To Build Or Not To Build
Should anyone build this engine? That's a tough call. The LT1 has a number of glaring strikes against it. Its run was short and its major parts don't interchange with the original small-block. The prices of used or salvage LS1s are dropping, and those engines make more power than LT1s do. All our builders agree that the LT1 isn't obsolete, however. Chad Golen says most of his customers are current LT1 owners rather than swappers. "There will always be the guy who wants to keep the engine that originally came in his car," he tells us. Mark McKeown says that the LT1 is a popular swap for the street rodder guys who want a different look for their fiberglass-bodied deuces, but it would also make a good swap candidate into older musclecars because of its affordability and tunability. The other builders agree. "They use the same oil pan and mounts. They fall right into place," Golen says. "But you get a much more modern engine with a lot of tuning potential."
Another interesting point that all the builders mentioned was that LT1s are good-looking engines. Not that aesthetics should rate high on our list of criteria when putting an engine together, but the point is still valid.

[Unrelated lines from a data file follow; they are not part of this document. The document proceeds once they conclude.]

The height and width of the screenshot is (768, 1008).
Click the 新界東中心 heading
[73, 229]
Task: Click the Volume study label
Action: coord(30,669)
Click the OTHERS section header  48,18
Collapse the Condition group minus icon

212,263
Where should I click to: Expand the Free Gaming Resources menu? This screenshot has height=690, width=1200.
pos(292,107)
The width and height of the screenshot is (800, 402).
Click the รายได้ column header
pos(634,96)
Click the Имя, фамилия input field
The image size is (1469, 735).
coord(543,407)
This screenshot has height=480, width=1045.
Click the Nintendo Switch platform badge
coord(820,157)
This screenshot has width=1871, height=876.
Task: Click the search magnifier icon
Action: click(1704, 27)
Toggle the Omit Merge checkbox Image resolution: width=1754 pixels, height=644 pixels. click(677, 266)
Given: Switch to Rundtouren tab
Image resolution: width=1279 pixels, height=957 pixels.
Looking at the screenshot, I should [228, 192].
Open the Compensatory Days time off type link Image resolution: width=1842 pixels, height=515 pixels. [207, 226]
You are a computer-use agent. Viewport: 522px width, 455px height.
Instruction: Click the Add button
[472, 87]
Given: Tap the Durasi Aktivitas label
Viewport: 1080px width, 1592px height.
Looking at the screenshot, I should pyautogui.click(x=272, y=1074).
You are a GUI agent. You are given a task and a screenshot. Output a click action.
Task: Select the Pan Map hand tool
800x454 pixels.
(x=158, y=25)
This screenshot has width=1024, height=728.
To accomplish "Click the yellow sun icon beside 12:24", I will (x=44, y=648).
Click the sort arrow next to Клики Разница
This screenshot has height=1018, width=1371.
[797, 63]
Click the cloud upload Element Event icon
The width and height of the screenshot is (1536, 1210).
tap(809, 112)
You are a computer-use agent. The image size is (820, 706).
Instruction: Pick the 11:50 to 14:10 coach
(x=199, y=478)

Thanks to its low-profile, tunnel-ram-style intake and front-mount distributor, it is a very clean install into an older car. "They're not as difficult to wire up as people might think, either," continues Golen. "You can buy a premade wiring harness, and there aren't that many sensors to hook up-throttle-position sensor, idle air control, mass airflow, MAP, two oxygen sensors, two knock sensors. Plug in the fuel injectors, distributor, and the ECM, and you're ready to go."
Street & Performance's Mark Campbell offers a dissenting voice, however. "They're not the newest technology," he says, pointing out that if you want a fuel-injected musclecar, it makes more sense to do a Gen III swap. "The engines are becoming more affordable, and the aftermarket support is booming." Campbell's company specializes in engine swaps and makes and sells a dizzying variety of adapters, modified oil pans, motor-mount kits, and wiring harnesses. He goes on to say, "They're good engines, but parts are going to be more difficult to find. And you're still running old technology under the hood. I think the better swap candidate is the Gen III engine."